WHAT YOU ARE ASKED TO DO: The expected answer is the set of lines in the data below between the line holding "Task: Click the D-Link logo" and the line holding "Click the purple", inclusive, written out exactly.

GIVEN RECORDS:
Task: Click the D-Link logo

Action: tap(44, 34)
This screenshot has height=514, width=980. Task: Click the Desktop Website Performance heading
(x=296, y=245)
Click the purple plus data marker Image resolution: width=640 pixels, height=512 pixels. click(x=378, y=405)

--

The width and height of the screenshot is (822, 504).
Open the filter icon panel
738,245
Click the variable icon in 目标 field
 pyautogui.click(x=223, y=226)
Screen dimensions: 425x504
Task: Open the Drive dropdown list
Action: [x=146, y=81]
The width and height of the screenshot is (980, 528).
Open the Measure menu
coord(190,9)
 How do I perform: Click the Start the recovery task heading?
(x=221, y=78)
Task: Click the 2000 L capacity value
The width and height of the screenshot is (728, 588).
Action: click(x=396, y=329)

* * *

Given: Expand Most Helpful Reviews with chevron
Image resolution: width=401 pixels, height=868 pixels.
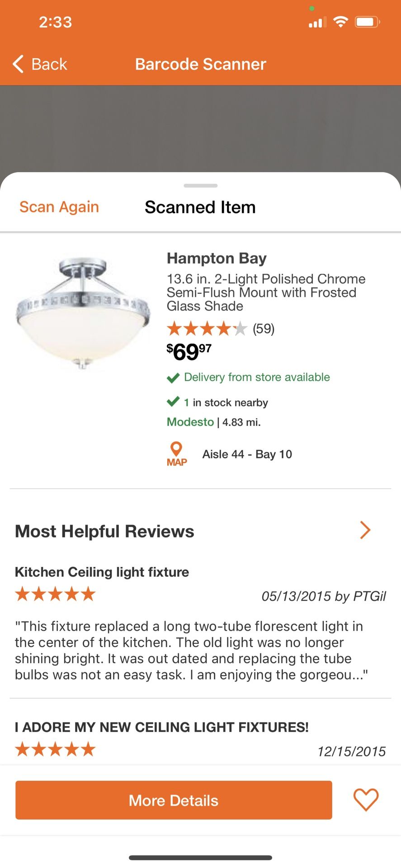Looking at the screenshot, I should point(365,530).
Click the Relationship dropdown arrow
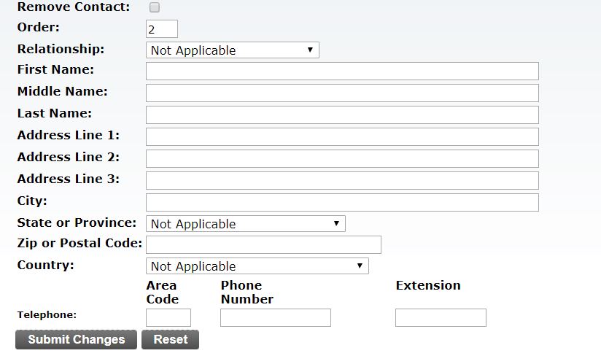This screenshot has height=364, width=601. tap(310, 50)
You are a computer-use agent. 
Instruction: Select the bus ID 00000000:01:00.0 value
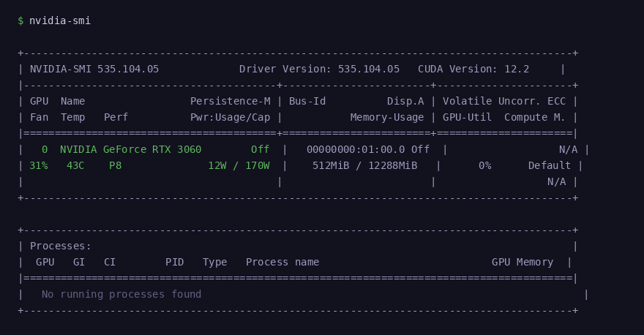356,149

SOLUTION TO THE PROBLEM:
Task: Click the D-Link logo

Action: tap(44, 34)
This screenshot has height=514, width=980. Task: Click the Desktop Website Performance heading
(x=296, y=245)
Click the purple plus data marker Image resolution: width=640 pixels, height=512 pixels. click(x=378, y=405)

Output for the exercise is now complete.